Collected data entries
□ □ □
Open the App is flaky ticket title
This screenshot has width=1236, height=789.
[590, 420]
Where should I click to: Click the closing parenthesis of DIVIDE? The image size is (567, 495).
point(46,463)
□ □ □
Make an exact copy of all the entries above.

## Answer
Open the App is flaky ticket title
This screenshot has width=1236, height=789.
[590, 420]
Where should I click to: Click the closing parenthesis of DIVIDE? The image size is (567, 495).
point(46,463)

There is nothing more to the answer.